(Stored records)
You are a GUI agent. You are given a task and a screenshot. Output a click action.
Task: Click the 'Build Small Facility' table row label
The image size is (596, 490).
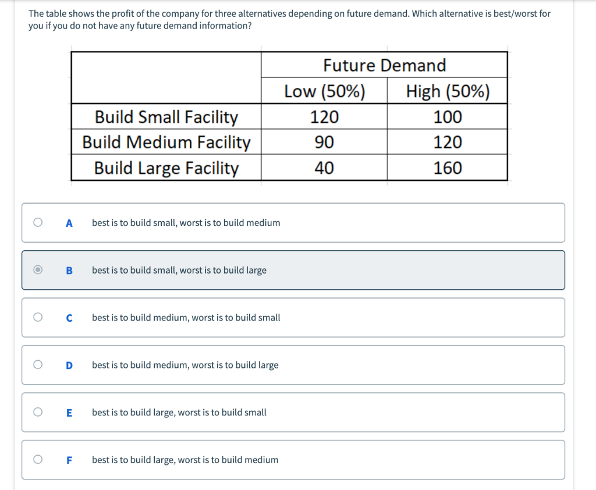click(166, 116)
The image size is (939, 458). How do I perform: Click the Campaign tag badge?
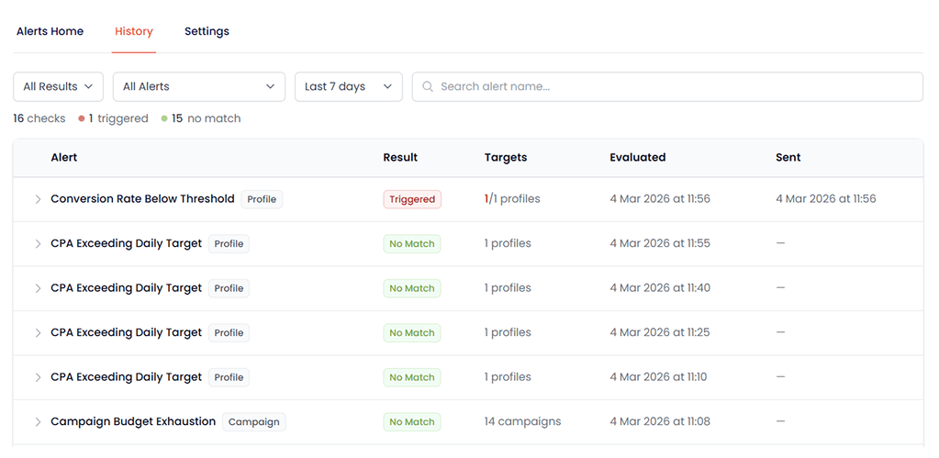(253, 422)
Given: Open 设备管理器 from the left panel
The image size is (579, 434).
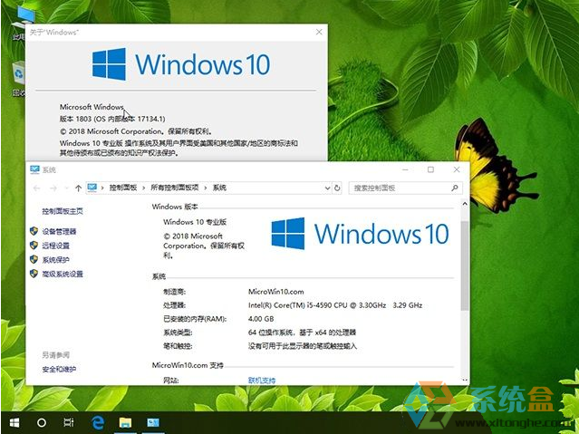Looking at the screenshot, I should [x=59, y=232].
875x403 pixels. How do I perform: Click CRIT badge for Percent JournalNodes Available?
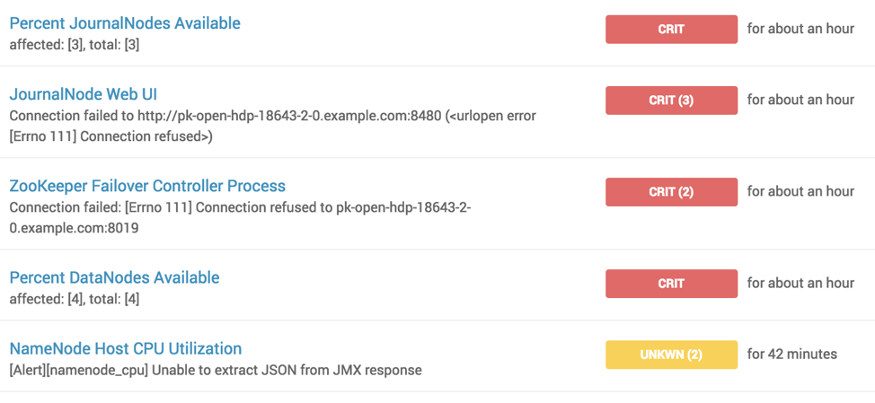671,29

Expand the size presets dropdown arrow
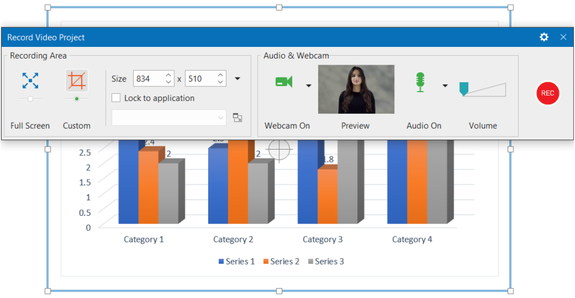pos(238,79)
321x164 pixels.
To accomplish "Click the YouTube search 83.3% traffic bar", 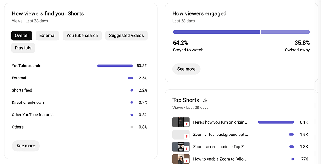I will click(115, 66).
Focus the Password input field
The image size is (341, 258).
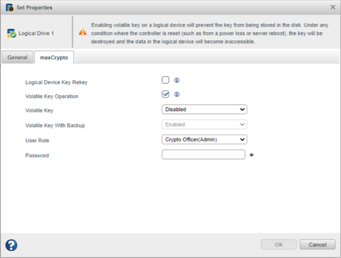(203, 154)
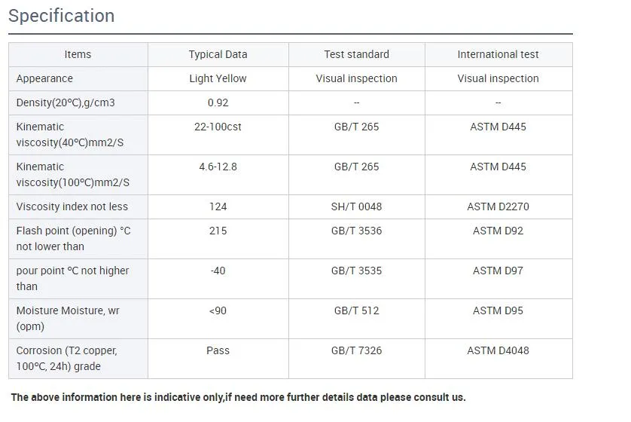Click the Viscosity index not less label
Image resolution: width=631 pixels, height=422 pixels.
pos(72,206)
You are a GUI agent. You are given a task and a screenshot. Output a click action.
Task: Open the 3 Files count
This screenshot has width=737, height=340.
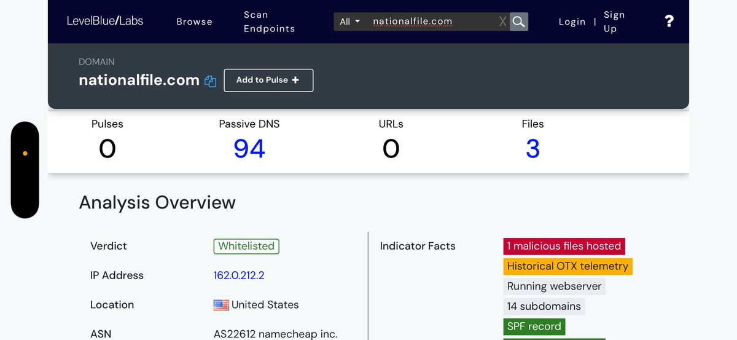532,149
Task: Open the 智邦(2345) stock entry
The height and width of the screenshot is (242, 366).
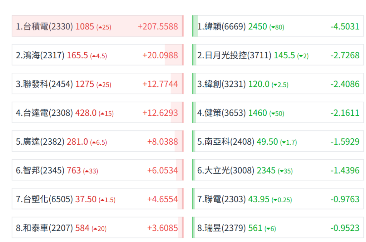Action: (98, 170)
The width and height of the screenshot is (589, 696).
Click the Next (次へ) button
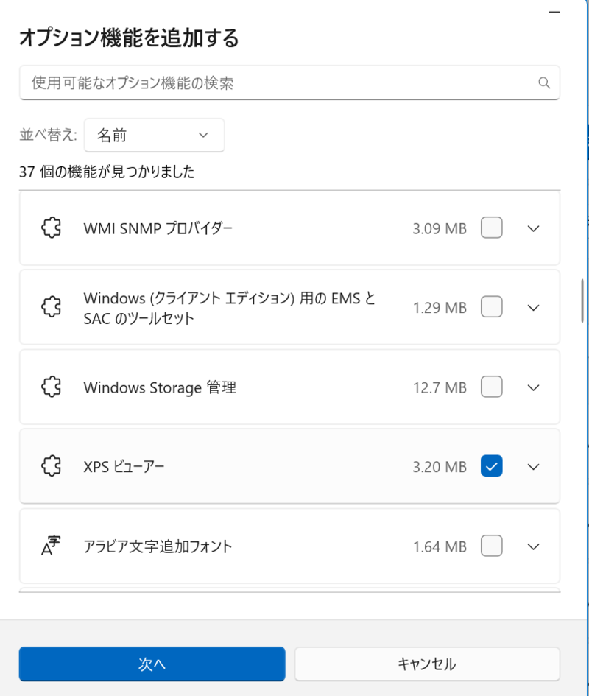(x=152, y=664)
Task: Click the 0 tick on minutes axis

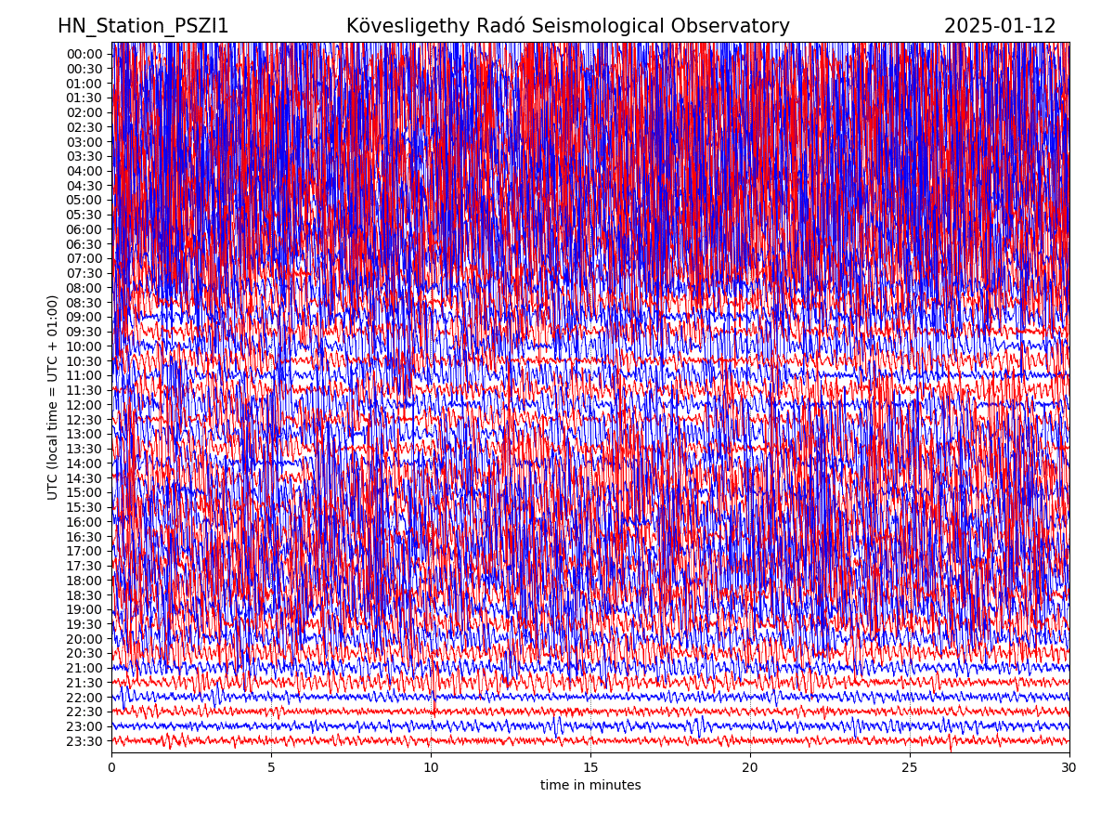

Task directions: No pictures belong in the copy: reproduce exactly the lines above from the one that contains "Click the Next (次へ) button" through the last line of the entries.

Expected answer:
Click the Next (次へ) button
(x=152, y=664)
Task: Click the 0 tick on minutes axis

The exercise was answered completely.